Aug 05, 2004 07:04PM ● By Don Kindred
by Bill Thomas

     He’s made a couple of movies. He’s traveled to some of the most desirable spots on the planet. He’s seen both the underside and over side of the U.S. His face graces the covers and the pages of numerous magazines in his sport. He’s done demo videos with the veteran stars of skateboarding, including Tony Hawk. He has more commercial sponsors than he really needs. His autograph is a hot item among his contemporaries. A difficult skateboarding maneuver is named after him. He’s on planes so often he has to be home-schooled. His email inbox receives more than 700 messages a week, mostly from females. He’s competed in over 70 skateboarding contents. He’s also among the top three competitors in the world. And he’s only 14-years-old. Who is he? Local San Clemente resident – Ryan Sheckler. 

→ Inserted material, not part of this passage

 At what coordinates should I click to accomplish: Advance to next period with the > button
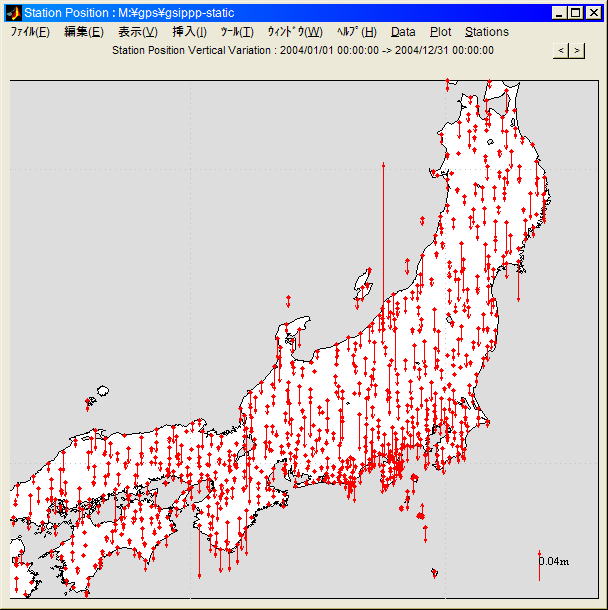577,50
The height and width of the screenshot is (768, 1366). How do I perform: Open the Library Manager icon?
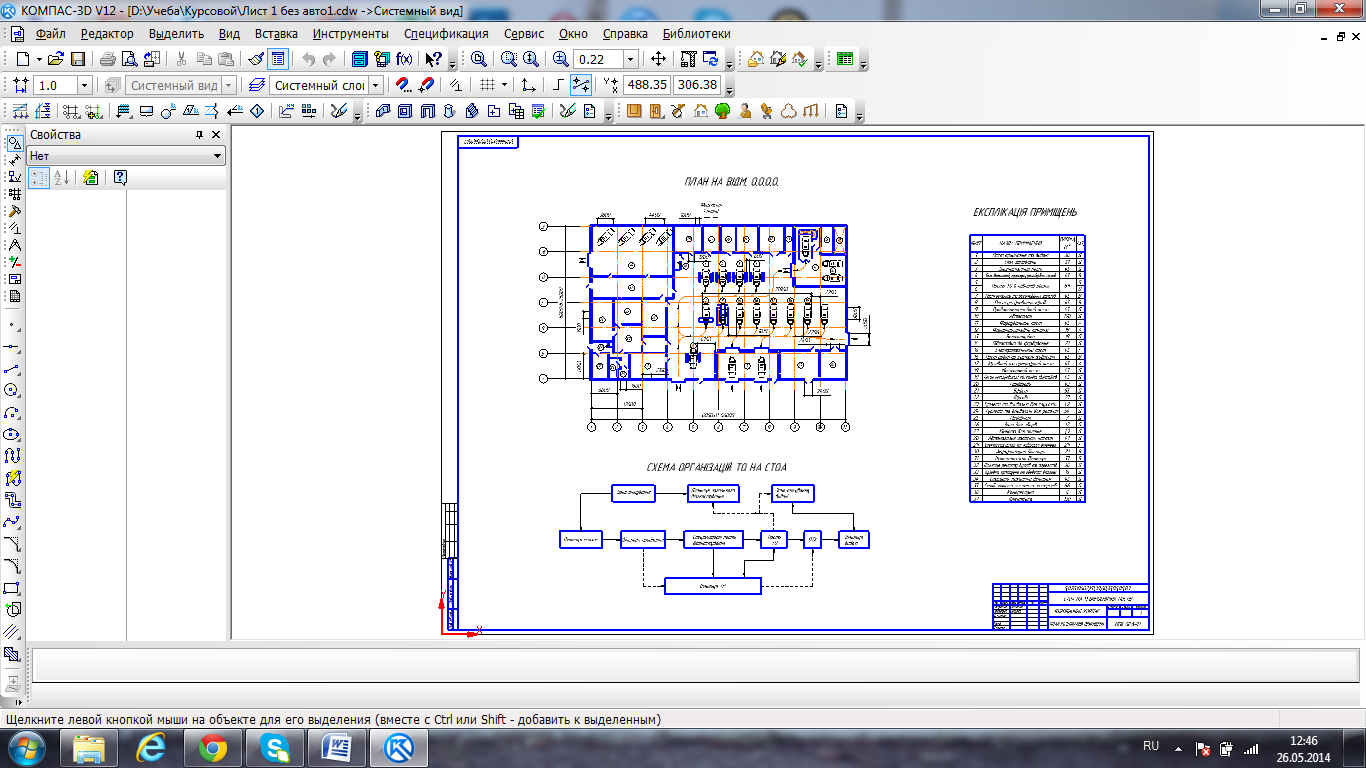coord(359,59)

     I first encountered Ryan in September 2002. I was rounding a corner by the stage at the first Skateboard Tournament at San Clemente’s Steed Park Ralph’s Skate Court. A huge surge in crowd noise was followed by a small figure of a boy souring out of one of the skate court’s bowls off into space with a skateboard miraculously attached by nothing on his feet, over the stationary wrought iron fence, and landing right in front of me. The board tumbled to the side. 

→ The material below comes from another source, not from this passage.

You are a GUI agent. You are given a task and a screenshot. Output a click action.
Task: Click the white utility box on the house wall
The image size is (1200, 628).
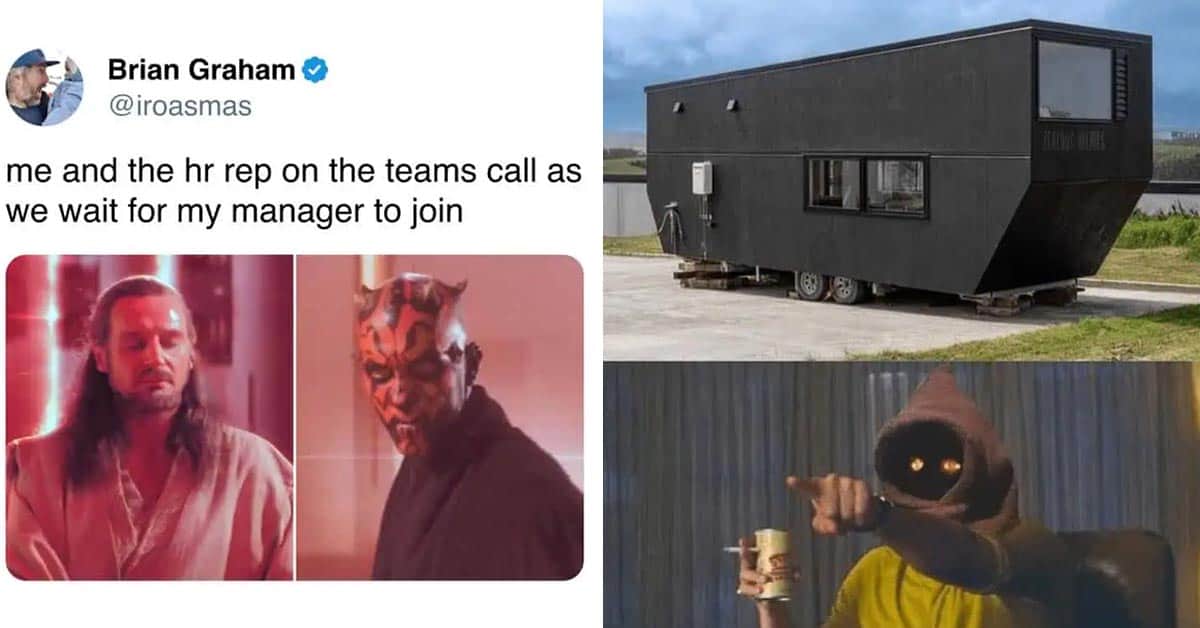[702, 177]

     “He can’t do that,” I said to myself. “Not only was it impossible; it shouldn’t be allowed. Kids shouldn’t jump over fences.” 
     The boy immediately rose, grabbed his skateboard and ran back into the skating arena. The next thing I knew, he had done it again. This time he landed squarely on his board with a confident look of satisfaction. Naturally, he won the open sponsored skateboard contest with incredible demonstrations of skill and agility. His brother, Shane, did pretty well, too. I think he also beat everyone at his 8 to 10 sponsored age level. Later, Ryan performed another unbelievable leap on his skateboard, careening down the curvature of a bowl, speeding up the other side, and clearing the head of a live, 6’3” contest official. I have a picture to prove it.
     This San Clemente-based skateboard competition didn’t launch Ryan’s career. It had already started. He’d been skateboarding since before he learned to read. Starting at four, he had learned to perform the difficult kick-flip by the time he was six. Spending the next several years sliding on rails and kick-flipping skateboards so often and with such skill that, by 10, he had already gained several major sponsors and was entering contests featuring veteran skateboarders more than twice his age. 
     After three international competitions already this year, Ryan is in second place in the World Cup Skateboarding (WCS) standings with 1,550 points. Rodil Junior of Curitiba, Brazil is first, with 1,990. Most recently, Ryan placed third, June 3-6, in the street finals of the Mountain Dew National Championships in Cleveland, OH. With a score of 87.50, he was just a whisker behind second place Kyle Berard of Virginia Beach, VA (87.75). Champion Rodil Junior was first (88.25). (Perfect score is 100). At the Globe World Cup event, Feb 14, Melbourne, Australia, he took fourth; in Vancouver, Canada, Sheckler was 3rd. He’s so busy with appearances and video making; he’s skipping the upcoming international skateboarding events in Dortmund, Germany, and Prague, Czechoslovakia. His next domestic contest will be the X Games, Aug 5-8, in Los Angeles.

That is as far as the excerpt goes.